Published Nov 5, 2016

Share

The Appeal Board of the Financial Services Board (FSB) has upheld a ruling by the financial advice ombud ordering a financial adviser to compensate a pensioner for the R530 000 she was advised to invest in failed property syndication scheme BlueZone.

Describing the property syndication contract as full of “holes through which a bus could drive” and “had ‘fraud’ written all over it”, Judge Louis Harms, on behalf of the Appeal Board panel, said in his recent judgment that the ombud was correct in finding that the adviser had caused the pensioner’s loss.

Cornelia Snyman of ACS Financial Management advised a widow, Paulina Coetzee, to withdraw R530 000 from a matured Sanlam investment and invest it in a BlueZone syndication in 2005. The company was later liquidated.

Coetzee complained to Noluntu Bam, the Ombud for Financial Services Providers, in 2010, and Bam ordered Snyman to repay Coetzee in 2012.

Snyman appealed against the ruling, and Bam was ordered to investigate further, but she issued a second determination in favour of Coetzee.

Snyman then took the matter to the Appeal Board, arguing that the ombud had concluded that her advice to Coetzee was bad, because it had emerged that BlueZone was a Ponzi scheme.

Judge Harms says Snyman did not dispute that Coetzee was risk-averse.

According to the judgment, Snyman argued that the promoters of BlueZone described the investment as “moderately conservative”. She believed that, because the investment was in property and the monthly income was secured by a lease, the only risks were that the tenants would not pay their rent and an overall economic downturn.

But Judge Harms says an analysis of the contract shows that most of the investment was not in property, but in the shares of the holding company of a so-called property company that merely intended to buy a property using Coetzee’s and other investors’ money.

The judge says the property company had not even entered a binding contract to purchase the property.

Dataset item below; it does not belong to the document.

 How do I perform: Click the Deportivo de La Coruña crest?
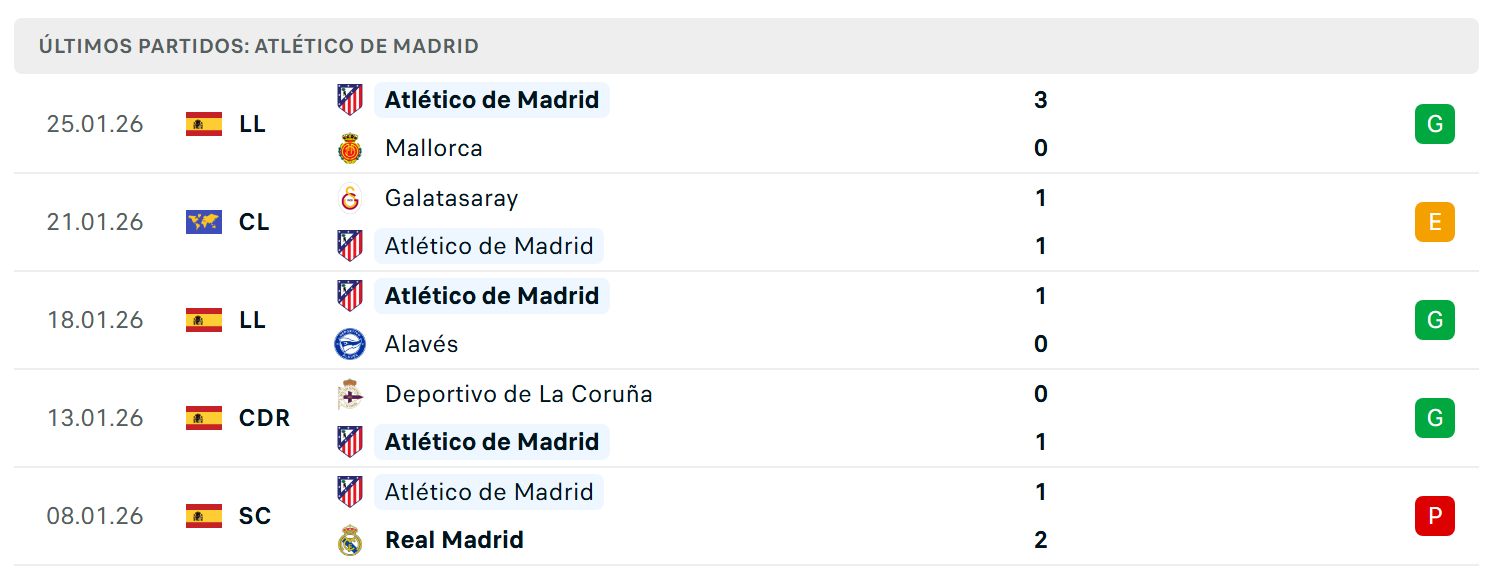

Of the R530 000 Coetzee invested, R100 000 was paid to the sellers of the shares in the holding company.

According to the judgment, Snyman, like many other advisers who have come before the ombud, argued that she should not be held liable for Coetzee’s loss, because she could not have reasonably foreseen that the investment was fraudulent. But Judge Harms says the BlueZone contract had “holes a bus could drive through” and “‘fraud’ written all over it”. This made “the loss of the investment not only foreseeable but highly probable, if not inevitable”

Coetzee complained to the ombud that Snyman had not explained the risks of the investment to her.

Judge Harms says Snyman could not explain the risks, because she did not understand the investment. “She was out of her depth,” he says.

Judge Harms dismissed the appeal, leaving Snyman to compensate Coetzee and pay the costs of the appeal.

According to the judgment, Snyman believed the investment had been approved by the FSB. But Judge Harms says the regulator does not approve products; it only authorises advisers and financial services companies to sell certain types of products.

Snyman also argued in her appeal that the process followed by the ombud was unconstitutional and fundamentally flawed. She said the ombud should inform advisers of all factual allegations against them and should cross-examine them during a hearing.

But Judge Harms says this flies in the face of the Financial Advisory and Intermediary Services (FAIS) Act, which established the ombud’s office to deal with complaints about financial advice in a fair, economical, expeditious and equitable manner.

The judge notes that Snyman failed to keep a record of the advice that she gave Coetzee, as required by the FAIS Act. However, he says this is a supervisory issue for the FSB and not grounds for the ombud to hold an adviser responsible for an investor’s loss.